We easily reached both waterfalls from the same walking track.
So Julie and I spent about 25 minutes away from the car despite there being two waterfalls.
We were able to reach the first waterfall within about 150m of walking.
There was an overlook platform letting us see a bit of the falls from its top.
However, most of its drop was hidden from us as the creek dropped into the shadowy depths of the mini-ravine away from our line-of-sight from the lookout.
From what we could tell, there was no safe way of getting a better look at it.
Next, we continued another 70m on the short walking track towards the second waterfall.
We were able to get sideways views of it through some overgrowth though we never really got a totally clean look.
Nevertheless, we still thought this section was the more scenic of the two drops.
Souita Falls and Pepina Falls Confusion
Finally, there seemed to be a little bit of confusion between this waterfall and Pepina Falls.
That was because we found a sign at Millaa Millaa Falls that had the two waterfalls mixed up.
As you can see from the signage shown in some of the photos on this page, we’re pretty sure we have correctly identified both waterfalls.

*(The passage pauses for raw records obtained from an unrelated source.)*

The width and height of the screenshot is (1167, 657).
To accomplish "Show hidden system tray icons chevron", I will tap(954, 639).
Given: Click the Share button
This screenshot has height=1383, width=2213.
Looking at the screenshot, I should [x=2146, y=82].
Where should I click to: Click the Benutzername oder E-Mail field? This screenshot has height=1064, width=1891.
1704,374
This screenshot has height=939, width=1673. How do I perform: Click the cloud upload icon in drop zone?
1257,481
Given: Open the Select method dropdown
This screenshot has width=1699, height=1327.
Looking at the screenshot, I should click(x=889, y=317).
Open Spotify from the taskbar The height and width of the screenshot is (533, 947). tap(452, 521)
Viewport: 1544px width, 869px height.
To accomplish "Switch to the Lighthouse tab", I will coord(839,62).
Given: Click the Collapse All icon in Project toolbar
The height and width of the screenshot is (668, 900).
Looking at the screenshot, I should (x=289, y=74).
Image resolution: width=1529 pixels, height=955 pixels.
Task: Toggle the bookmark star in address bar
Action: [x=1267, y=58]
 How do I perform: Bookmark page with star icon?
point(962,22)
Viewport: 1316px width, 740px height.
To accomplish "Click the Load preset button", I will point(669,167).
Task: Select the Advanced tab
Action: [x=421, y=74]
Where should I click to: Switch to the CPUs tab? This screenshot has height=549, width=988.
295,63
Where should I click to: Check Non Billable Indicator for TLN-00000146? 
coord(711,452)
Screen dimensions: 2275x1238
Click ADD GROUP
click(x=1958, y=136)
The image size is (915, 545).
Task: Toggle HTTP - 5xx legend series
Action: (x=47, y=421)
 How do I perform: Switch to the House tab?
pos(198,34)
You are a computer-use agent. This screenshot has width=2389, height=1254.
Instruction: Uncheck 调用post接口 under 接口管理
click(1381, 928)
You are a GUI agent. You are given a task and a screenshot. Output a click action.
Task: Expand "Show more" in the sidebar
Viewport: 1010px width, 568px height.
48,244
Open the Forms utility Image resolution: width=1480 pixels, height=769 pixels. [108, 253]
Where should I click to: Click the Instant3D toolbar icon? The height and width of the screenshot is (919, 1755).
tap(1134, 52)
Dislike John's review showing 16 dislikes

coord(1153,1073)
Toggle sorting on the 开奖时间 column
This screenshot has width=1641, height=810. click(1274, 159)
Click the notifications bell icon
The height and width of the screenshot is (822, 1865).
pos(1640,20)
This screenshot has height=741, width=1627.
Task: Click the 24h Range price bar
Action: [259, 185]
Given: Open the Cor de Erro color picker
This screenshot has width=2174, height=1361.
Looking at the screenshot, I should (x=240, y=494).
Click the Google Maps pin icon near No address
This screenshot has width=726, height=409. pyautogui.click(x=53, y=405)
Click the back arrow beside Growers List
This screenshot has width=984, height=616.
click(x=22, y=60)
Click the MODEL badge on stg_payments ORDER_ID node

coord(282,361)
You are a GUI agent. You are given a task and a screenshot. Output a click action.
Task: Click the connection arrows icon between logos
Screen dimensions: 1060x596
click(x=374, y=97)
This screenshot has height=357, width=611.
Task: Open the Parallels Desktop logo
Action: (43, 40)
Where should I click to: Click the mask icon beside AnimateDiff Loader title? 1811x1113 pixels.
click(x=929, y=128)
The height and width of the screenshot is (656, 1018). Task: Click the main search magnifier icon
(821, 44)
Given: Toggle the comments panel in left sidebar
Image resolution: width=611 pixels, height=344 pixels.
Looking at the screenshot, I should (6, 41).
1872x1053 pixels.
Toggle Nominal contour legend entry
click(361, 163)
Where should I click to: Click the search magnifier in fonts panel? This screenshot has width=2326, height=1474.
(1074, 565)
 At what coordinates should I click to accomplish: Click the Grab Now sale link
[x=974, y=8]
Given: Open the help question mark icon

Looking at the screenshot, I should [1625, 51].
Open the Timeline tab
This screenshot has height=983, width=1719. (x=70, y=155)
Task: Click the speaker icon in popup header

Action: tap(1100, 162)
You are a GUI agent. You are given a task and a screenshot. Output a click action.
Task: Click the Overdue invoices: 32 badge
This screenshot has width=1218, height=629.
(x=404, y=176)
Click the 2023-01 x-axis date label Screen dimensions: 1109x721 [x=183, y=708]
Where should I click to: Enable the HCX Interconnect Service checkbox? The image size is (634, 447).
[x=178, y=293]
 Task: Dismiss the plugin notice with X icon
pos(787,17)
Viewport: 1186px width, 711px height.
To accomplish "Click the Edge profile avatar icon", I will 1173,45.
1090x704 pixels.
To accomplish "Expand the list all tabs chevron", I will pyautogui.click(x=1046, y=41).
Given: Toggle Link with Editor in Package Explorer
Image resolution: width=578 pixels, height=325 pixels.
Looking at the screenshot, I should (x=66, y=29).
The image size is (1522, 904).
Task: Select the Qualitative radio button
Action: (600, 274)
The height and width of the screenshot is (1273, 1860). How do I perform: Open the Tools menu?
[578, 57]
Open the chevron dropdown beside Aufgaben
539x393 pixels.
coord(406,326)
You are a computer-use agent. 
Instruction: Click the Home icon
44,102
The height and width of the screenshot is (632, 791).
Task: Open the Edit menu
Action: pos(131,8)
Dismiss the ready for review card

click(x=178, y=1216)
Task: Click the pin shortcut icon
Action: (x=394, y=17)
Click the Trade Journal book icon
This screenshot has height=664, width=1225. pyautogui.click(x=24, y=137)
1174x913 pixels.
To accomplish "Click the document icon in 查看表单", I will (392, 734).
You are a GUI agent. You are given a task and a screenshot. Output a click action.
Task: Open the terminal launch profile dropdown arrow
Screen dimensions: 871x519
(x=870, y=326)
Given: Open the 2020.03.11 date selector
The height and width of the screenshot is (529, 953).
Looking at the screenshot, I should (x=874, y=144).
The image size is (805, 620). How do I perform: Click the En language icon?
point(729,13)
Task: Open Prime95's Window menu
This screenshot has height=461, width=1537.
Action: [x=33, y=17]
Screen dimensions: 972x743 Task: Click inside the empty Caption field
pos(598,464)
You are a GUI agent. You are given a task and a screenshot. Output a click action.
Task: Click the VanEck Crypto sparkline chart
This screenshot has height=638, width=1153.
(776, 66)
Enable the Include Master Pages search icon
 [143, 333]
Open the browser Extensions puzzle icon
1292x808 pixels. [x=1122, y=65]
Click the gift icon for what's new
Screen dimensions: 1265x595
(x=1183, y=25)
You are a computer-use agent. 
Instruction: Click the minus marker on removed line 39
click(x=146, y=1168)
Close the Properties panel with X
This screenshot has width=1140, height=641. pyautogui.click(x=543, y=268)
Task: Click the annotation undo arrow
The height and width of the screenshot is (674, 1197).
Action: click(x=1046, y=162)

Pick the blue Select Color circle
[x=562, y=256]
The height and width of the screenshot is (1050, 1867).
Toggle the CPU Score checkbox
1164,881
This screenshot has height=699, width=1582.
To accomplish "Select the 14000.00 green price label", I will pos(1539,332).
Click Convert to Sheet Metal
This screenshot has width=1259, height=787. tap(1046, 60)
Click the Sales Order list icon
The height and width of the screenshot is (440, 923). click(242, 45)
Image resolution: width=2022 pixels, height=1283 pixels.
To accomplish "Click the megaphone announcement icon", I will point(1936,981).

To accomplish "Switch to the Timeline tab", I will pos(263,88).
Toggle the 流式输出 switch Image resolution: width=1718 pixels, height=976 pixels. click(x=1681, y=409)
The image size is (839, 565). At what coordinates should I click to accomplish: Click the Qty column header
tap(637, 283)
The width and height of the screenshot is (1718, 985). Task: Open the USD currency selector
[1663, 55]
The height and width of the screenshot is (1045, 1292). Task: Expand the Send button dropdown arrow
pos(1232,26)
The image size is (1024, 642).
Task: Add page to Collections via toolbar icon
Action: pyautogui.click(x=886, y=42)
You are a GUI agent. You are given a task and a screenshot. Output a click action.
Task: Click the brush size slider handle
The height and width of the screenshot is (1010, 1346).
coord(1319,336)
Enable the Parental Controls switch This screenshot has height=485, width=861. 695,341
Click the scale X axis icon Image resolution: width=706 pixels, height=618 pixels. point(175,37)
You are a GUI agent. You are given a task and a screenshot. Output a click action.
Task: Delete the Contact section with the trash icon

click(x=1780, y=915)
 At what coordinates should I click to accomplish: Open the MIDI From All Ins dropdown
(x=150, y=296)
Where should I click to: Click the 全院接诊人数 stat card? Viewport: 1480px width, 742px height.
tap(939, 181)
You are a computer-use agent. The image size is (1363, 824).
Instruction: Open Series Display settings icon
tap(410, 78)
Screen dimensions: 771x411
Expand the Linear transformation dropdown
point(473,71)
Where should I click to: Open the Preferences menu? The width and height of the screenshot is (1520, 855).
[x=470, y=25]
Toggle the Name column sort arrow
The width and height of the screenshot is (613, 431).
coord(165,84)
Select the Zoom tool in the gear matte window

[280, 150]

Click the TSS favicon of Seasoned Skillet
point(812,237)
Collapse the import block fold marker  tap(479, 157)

Souita Falls resides in the Atherton Tablelands Region. It is administered by the Tablelands Regional Council. For information or inquiries about the area as well as current conditions, visit their website or Facebook page.
From the town of Millaa Millaa, the Palmerston Hwy stopped becoming Hwy 25 as it turned left from the centre of town.
Note that Hwy 25 would then continue as the Millaa Millaa-Malanda Rd.
We then went south from this junction for about 7.3km until we reached a turnoff for Middlebrook Rd on our left.
Turning left onto this road, we then continued for the next 4.7km.
However, we had to make sure we didn’t incorrectly take any of the side roads as we were going on the Middlebrook Rd.
Indeed, finding this place was not trivial.
For the last 500m, the road became gravel just past a signed fork.
Eventually, we would arrive at the easy-to-miss pullout adjacent to the trailhead.